Now, this is probably not worth a whole new gexp-compiler. How about something a bit more complex? Sharp-eyed readers who are trying all this in the REPL may have noticed the following output when they used define-gexp-compiler (formatted for ease of reading):

⇒ #<<gexp-compiler>
    type: #<record-type <greeting-file>>
    lower: #<procedure … (greeting-file system target)>
    expand: #<procedure default-expander (thing obj output)>>

Now, the purpose of type and lower is self-explanatory, but what's this expand procedure here? Well, if you recall file-append, you may realise that the text produced by a gexp-compiler for embedding into a g-expression doesn't necessarily have to be the exact output path of the produced derivation.

There turns out to be another way to write a define-gexp-compiler form that allows you to specify both the lowering procedure, which produces the derivation or store item, and the expanding procedure, which produces the text.

Let's try making another new lowerable object; this one will let us build a Guile package and expand to the path to its module directory. Here's our record:

(define-record-type <module-directory>
  (module-directory package)
  module-directory?
  (package module-directory-package))

Here's how we define both a compiler and expander for our new record:

(use-modules (gnu packages guile)
             (guix utils))

(define lookup-expander (@@ (guix gexp) lookup-expander))

(define-gexp-compiler module-directory-compiler <module-directory>
  compiler => (lambda (obj system target)
                (let ((package (module-directory-package obj)))
                  (lower-object package system #:target target)))
  expander => (lambda (obj drv output)
                (let* ((package (module-directory-package obj))
                       (expander (or (lookup-expander package)
                                     (lookup-expander drv)))
                       (out (expander package drv output))
                       (guile (or (lookup-package-input package "guile")
                                  guile-3.0))
                       (version (version-major+minor
                                 (package-version guile))))
                  (string-append out "/share/guile/site/" version))))

Let's try this out now:

(use-modules (gnu packages guile-xyz))

(define module-directory-output/guile-webutils
  (build-derivation
   (gexp->derivation "module-directory-output"
     #~(symlink #$(module-directory guile-webutils) #$output))))

(readlink module-directory-output/guile-webutils)
⇒ "/gnu/store/…-guile-webutils-0.1-1.d309d65/share/guile/site/3.0"

(scandir module-directory-output/guile-webutils)
⇒ ("." ".." "webutils")

(define module-directory-output/guile2.2-webutils
  (build-derivation
   (gexp->derivation "module-directory-output"
     #~(symlink #$(module-directory guile2.2-webutils) #$output))))
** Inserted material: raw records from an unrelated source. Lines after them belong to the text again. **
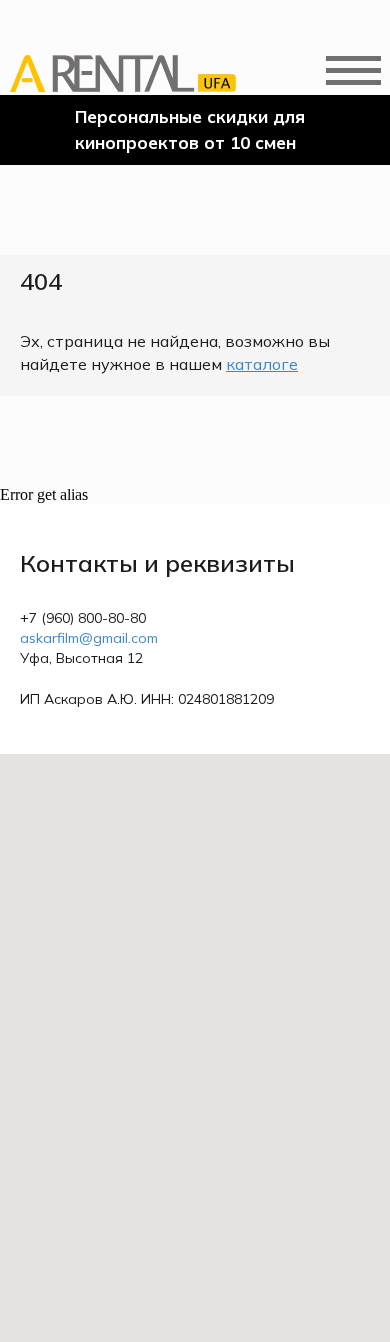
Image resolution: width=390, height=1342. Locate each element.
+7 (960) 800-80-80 (83, 618)
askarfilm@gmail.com (89, 638)
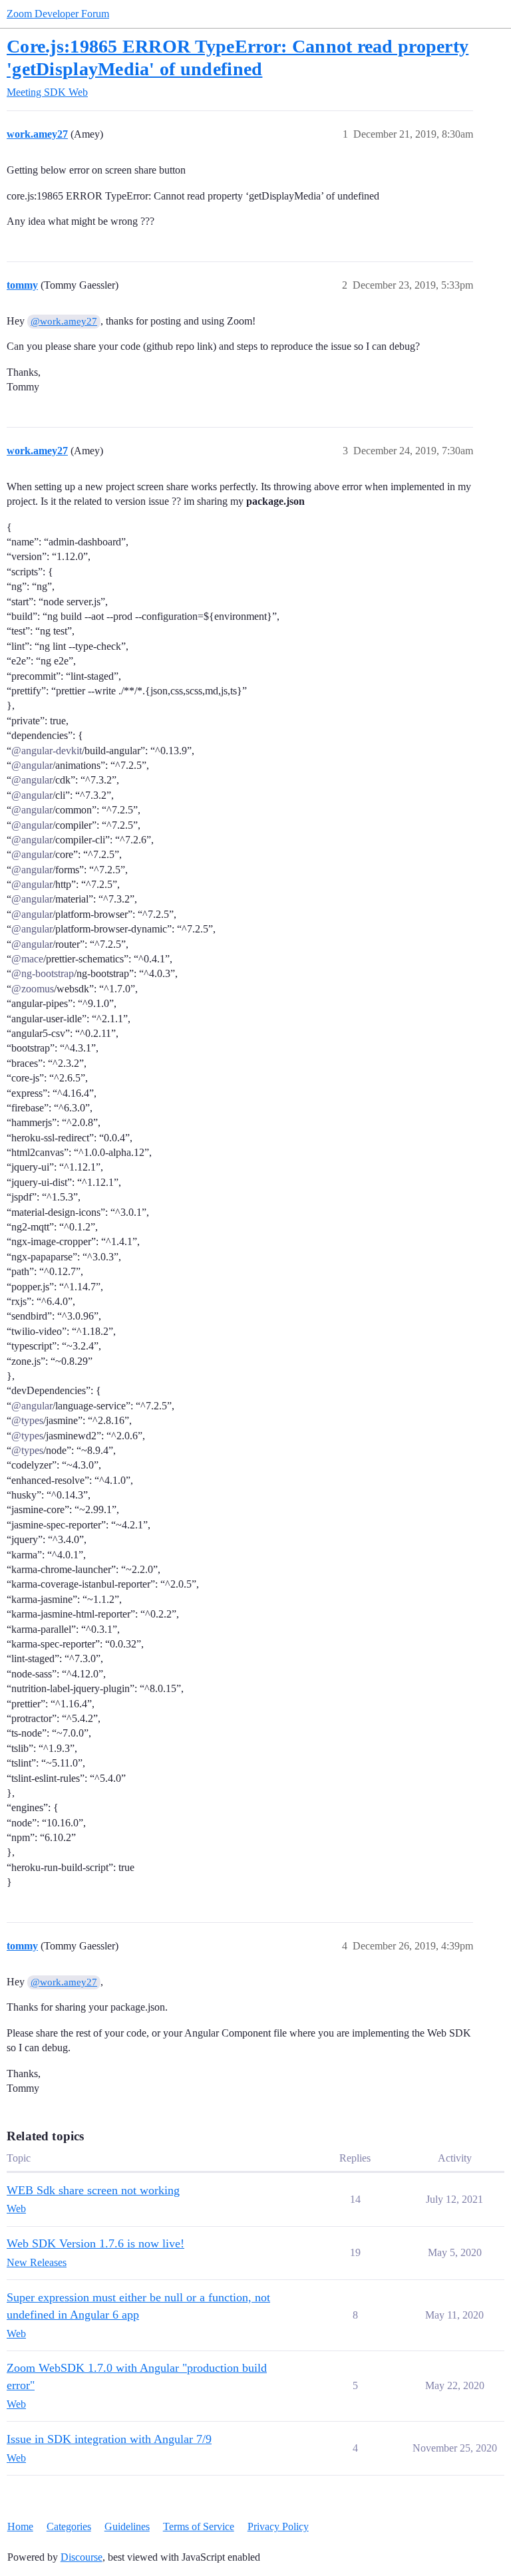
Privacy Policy (278, 2526)
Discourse (81, 2557)
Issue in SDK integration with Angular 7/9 (109, 2439)
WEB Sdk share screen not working (93, 2190)
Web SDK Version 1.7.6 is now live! (95, 2243)
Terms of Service (198, 2526)
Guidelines (127, 2526)
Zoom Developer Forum (58, 13)
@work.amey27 (64, 321)
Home (20, 2526)
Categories (69, 2526)
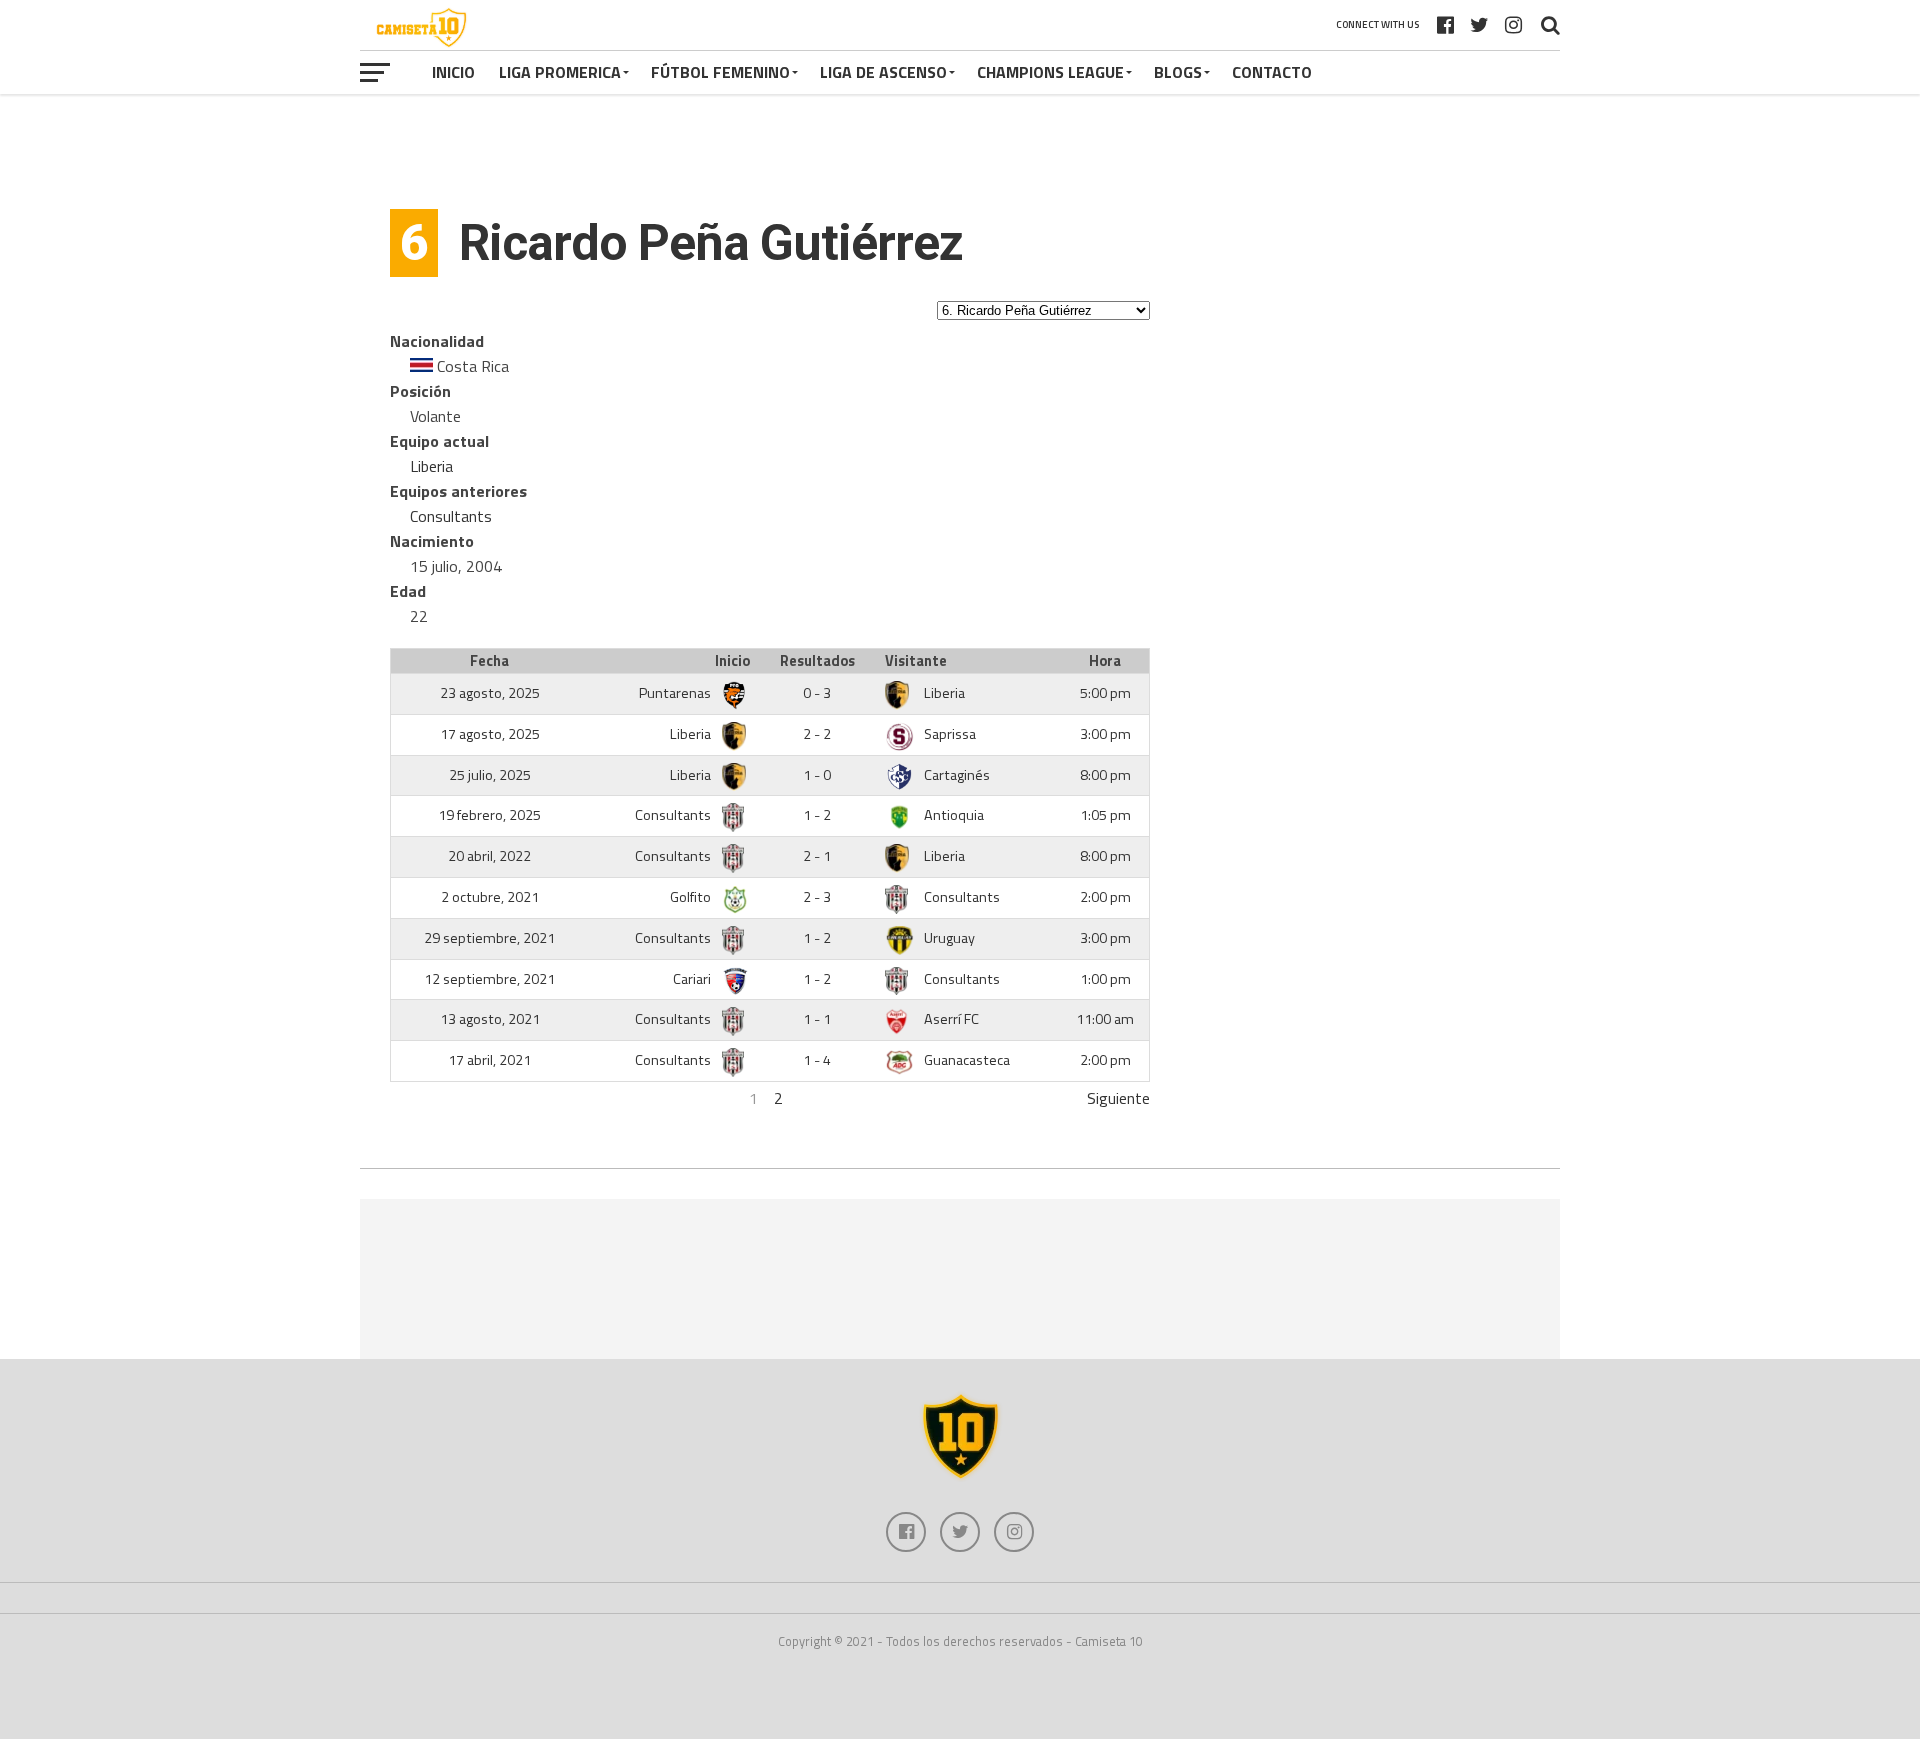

(readlink module-directory-output/guile2.2-webutils)
⇒ "/gnu/store/…-guile-webutils-0.1-1.d309d65/share/guile/site/2.2"

(scandir module-directory-output/guile2.2-webutils)
⇒ ("." ".." "webutils")

Who knows why you'd want to do this, but it certainly works! We've looked at why we need g-expressions, how they work, and how to extend them, and we've now only got two more advanced features to cover: cross-build support, and modules.

Importing External Modules

Let's try using one of the helpful procedures from the (guix build utils) module in a g-expression.

(define simple-directory-output
  (build-derivation
   (gexp->derivation "simple-directory"
     #~(begin
         (use-modules (guix build utils))
         (mkdir-p (string-append #$output "/a/rather/simple/directory"))))))

Looks fine, right? We've even got a use-modules in th--

ERROR:
  1. &store-protocol-error:
      message: "build of `/gnu/store/…-simple-directory.drv' failed"
      status: 100

OUTRAGEOUS. Fortunately, there's an explanation to be found in the Guix build log directory, /var/log/guix/drvs; locate the file using the first two characters of the store hash as the subdirectory, and the rest as the file name, and remember to use zcat or zless, as the logs are gzipped:

Backtrace:
           9 (primitive-load "/gnu/store/…")
In ice-9/eval.scm:
   721:20  8 (primitive-eval (begin (use-modules (guix build #)) (?)))
In ice-9/psyntax.scm:
  1230:36  7 (expand-top-sequence ((begin (use-modules (guix ?)) #)) ?)
  1090:25  6 (parse _ (("placeholder" placeholder)) ((top) #(# # ?)) ?)
  1222:19  5 (parse _ (("placeholder" placeholder)) ((top) #(# # ?)) ?)
   259:10  4 (parse _ (("placeholder" placeholder)) (()) _ c&e (eval) ?)
In ice-9/boot-9.scm:
  3927:20  3 (process-use-modules _)
   222:17  2 (map1 (((guix build utils))))
  3928:31  1 (_ ((guix build utils)))
   3329:6  0 (resolve-interface (guix build utils) #:select _ #:hide ?)

ice-9/boot-9.scm:3329:6: In procedure resolve-interface:
no code for module (guix build utils)

It turns out use-modules can't actually find (guix build utils) at all. There's no typo; it's just that to ensure the build is isolated, Guix builds module-import and module-importe-compiled directories, and sets the Guile module path within the build environment to contain said directories, along with those containing the Guile standard library modules.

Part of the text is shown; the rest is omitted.